Mesdames, Messieurs,

Le dérèglement climatique et la mondialisation affectent de manière très sensible les milieux naturels, agricoles et forestiers de notre pays. En effet, la hausse des températures favorise la prolifération des insectes, y compris les ravageurs. Par ailleurs, le développement des échanges, notamment par voie aérienne, a pour conséquence le déplacement d’insectes, de champignons et de bactéries qui, venant d’autres continents, ne sont pas confrontés sur notre sol aux prédateurs naturels de leurs zones d’origine.

En France, plusieurs espèces exotiques envahissantes connaissent aujourd’hui une prolifération exponentielle dommageable pour la biodiversité, notre patrimoine agricole, forestier, tels que le frelon asiatique, le scolyte de l’épicéa, la pyrale du buis, le cynips du châtaignier ou encore la bactérie xylella fastidiosa.
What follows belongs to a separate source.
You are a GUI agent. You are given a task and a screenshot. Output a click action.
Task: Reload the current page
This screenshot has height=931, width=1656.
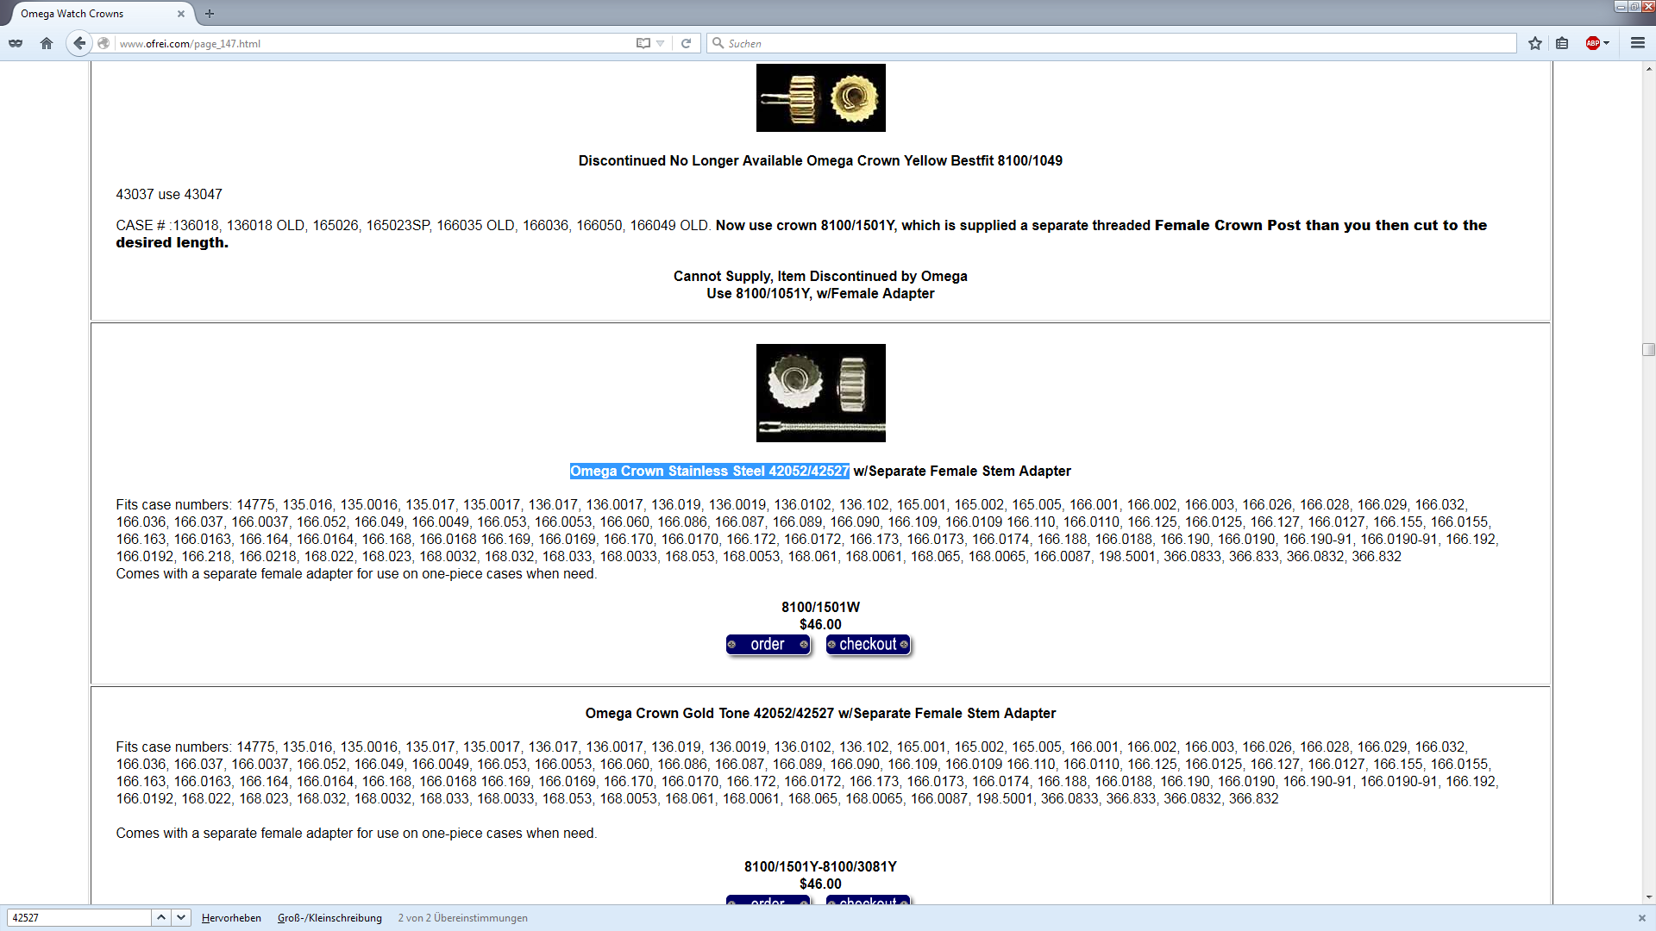click(x=686, y=43)
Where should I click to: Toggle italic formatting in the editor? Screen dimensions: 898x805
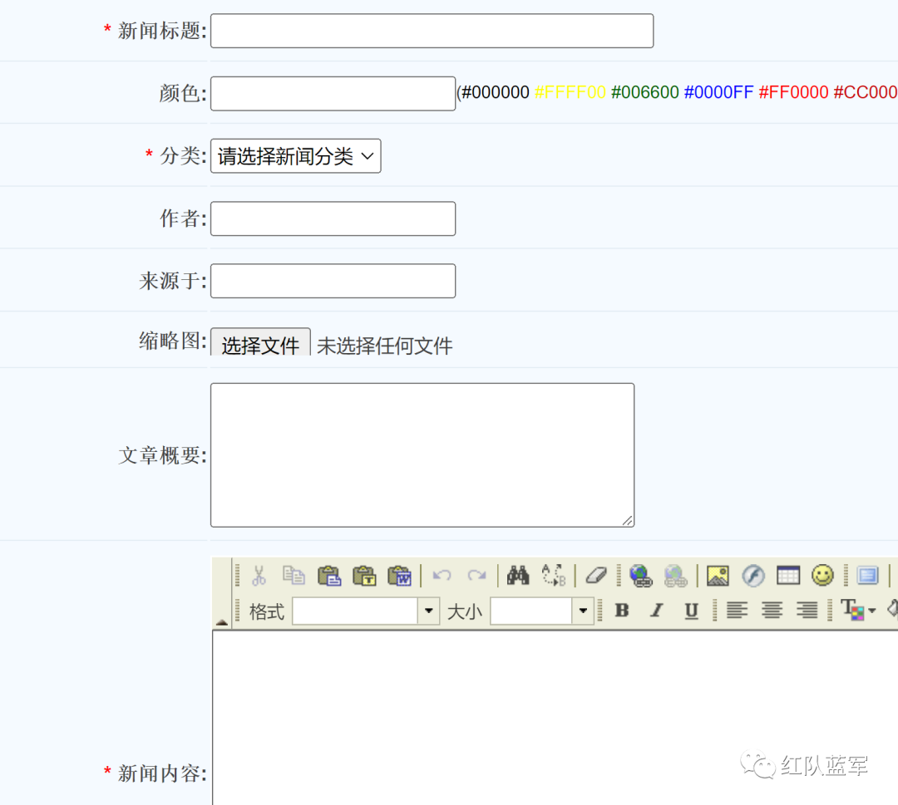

Le frelon asiatique (vespa velutina) espèce d’hyménoptère de la famille des vespidae originaire d’Asie aurait été introduit en France en 2004 via des importations de poteries chinoises. Observée pour la première fois en Lot‑et‑Garonne, l’espèce a peu à peu colonisé le territoire français et a commencé à s’étendre en Europe.

La prolifération de ce frelon représente un danger pour l’apiculture et plus globalement la culture fruitière. En effet, la prédation de l’abeille, qui constitue environ les 2/3 du régime alimentaire du frelon asiatique, a un effet direct sur la population de la ruche. De plus, la présence du frelon autour de la colonie occasionne un stress pour les abeilles, conduisant à un dépérissement de la ruche.

À ce jour, il n’existe pas de mesure permettant d’éradiquer ce fléau – étant donné la forte présence du frelon asiatique sur le territoire national. L’éradication semble dans tous les cas illusoire.

Deux voies peuvent cependant permettre de réduire son impact et de limiter la progression du frelon.

Tout d’abord, comme c’est le cas actuellement, la lutte par piégeage des frelons et la destruction des nids. Des travaux sont actuellement en cours pour développer des substances nocives « exclusives aux frelons » ainsi que des méthodes innovantes de destructions des nids. Ces recherches sont partiellement financées par la Commission européenne, dans le cadre du 7e Programme d’action pour l’environnement (PAE), et partiellement par le ministère de l’agriculture et de l’alimentation.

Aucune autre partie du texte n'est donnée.